Hanging Baskets Watering

Install an automatic irrigation kit or water 40cm (16in) baskets every two days using a lance attachment.

FEEDING

Hanging Baskets Feeding

Add slow-release fertilizer at planting time. In midsummer, start adding liquid feed for flowering containers fortnightly.

DEAD-HEADING

Hanging Baskets Dead-heading

Regularly remove faded flowers and yellowing leaves to keep plants producing new blooms and to reduce disease.

PULLEY SYSTEM

Access for tending hanging baskets can be a problem but installing a pulley device makes light work of watering and dead-heading.

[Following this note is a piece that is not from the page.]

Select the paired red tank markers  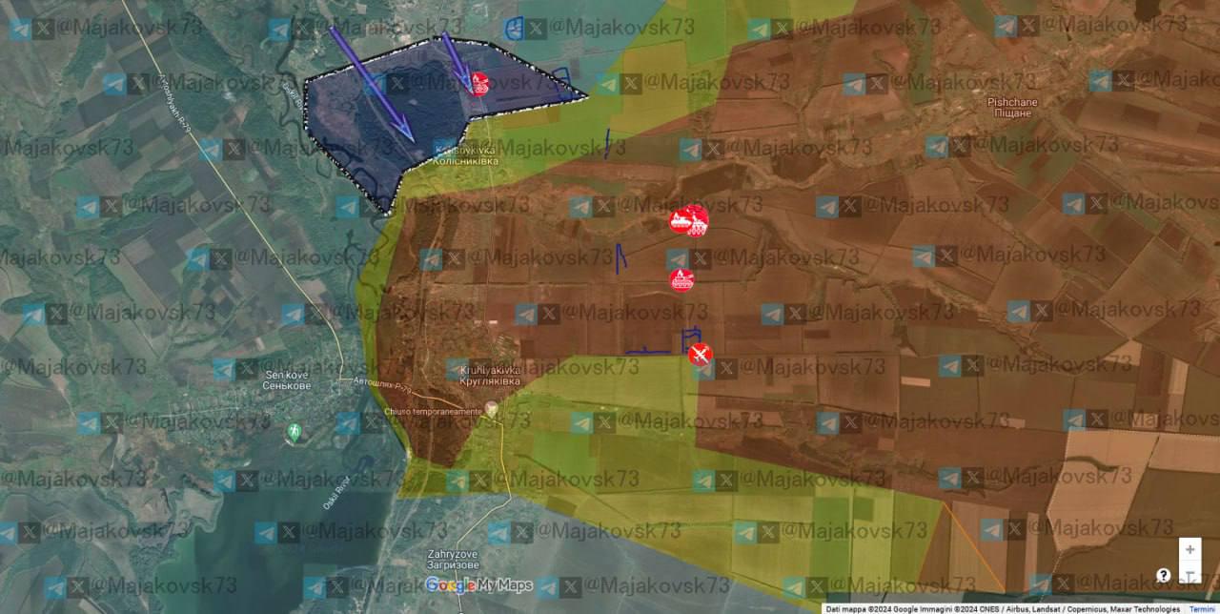[689, 220]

The device is attached to the wall bracket and the basket hooks on the other end.

You can pull the basket down to a comfortable working height and then guide it back up to its original position.

#1. UP

Hang the basket at a height where you can reach the base.

#2. DOWN

The basket pulls down so you can water, feed, and dead-head your plants with ease.

Types of Hanging Plants

If you can’t water baskets regularly or install irrigation, use bright heat and drought-tolerant plants. To maintain a basket’s good looks, use resilient plants, avoiding drought-sensitive lobelia, petunia, and busy lizzie.

DROUGHT-TOLERANT

These plants are survivors. Plant them with loam-based compost and water-retaining gel crystals. 

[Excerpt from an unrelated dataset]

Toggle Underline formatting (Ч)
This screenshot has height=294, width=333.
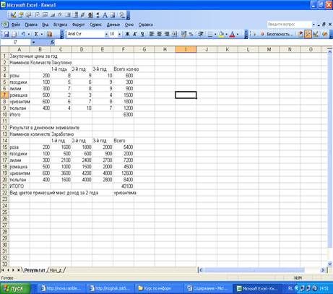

  • Kingfisher daisy (Felicia amelloides)
  • Livingstone daisy (Dorotheanthus bellidiformis)
  • Parrot’s bill (Lotus berthelotii)
  • Rhodanthemum hosmariense
  • Sedum lineare ‘Variegatum’
  • Sun plant (Portulaca grandiflora)
  • Zonal or trailing geranium (Pelargonium)

SPEEDY RECOVERY

These flowers can recover from a few missed waterings – but do not let them dry out too badly.

  • Begonia semperflorens
  • Bidens ferulifolia
  • Diascia
  • French marigold (Tagetes)
  • Nemesia (e.g. Maritana Series)
  • Scaevola aemula
  • Brachyscome multifida
  • Trailing verbena (Verbena Tapien Series)

FOLIAGE FALLBACK

Basket flowers often bloom in phases, so add variegated and colored foliage plants too.

  • Dichondra ‘Silver Falls’
  • English ivy (Hedera helix)
  • Golden creeping Jenny (Lysimachia nummularia ‘Aurea’)
  • Helichrysum petiolare
  • Lysimachia congestiflora ‘Outback Sunset’
  • Morning glory (Ipomoea)
  • Trailing nepeta (Glechoma hederacea ‘Variegata’)

WATERING TIPS

Using simple techniques when making up your basket means that plants are far less likely to dry out. Try a waterproof liner that has drainage holes a third of the way up from the base or see right.

#1. Reservoir

Place a plastic pot saucer or even an old ceramic one in the basket base.

#2. Gel Crystals

Follow instructions on packet to add water retaining gel to compost.

EMERGENCY RESCUE

Plunge a wilted basket in a bowl or sink of water overnight. It may float and need holding down initially. After recovery, cut out any dead stems and dead-head spent blooms.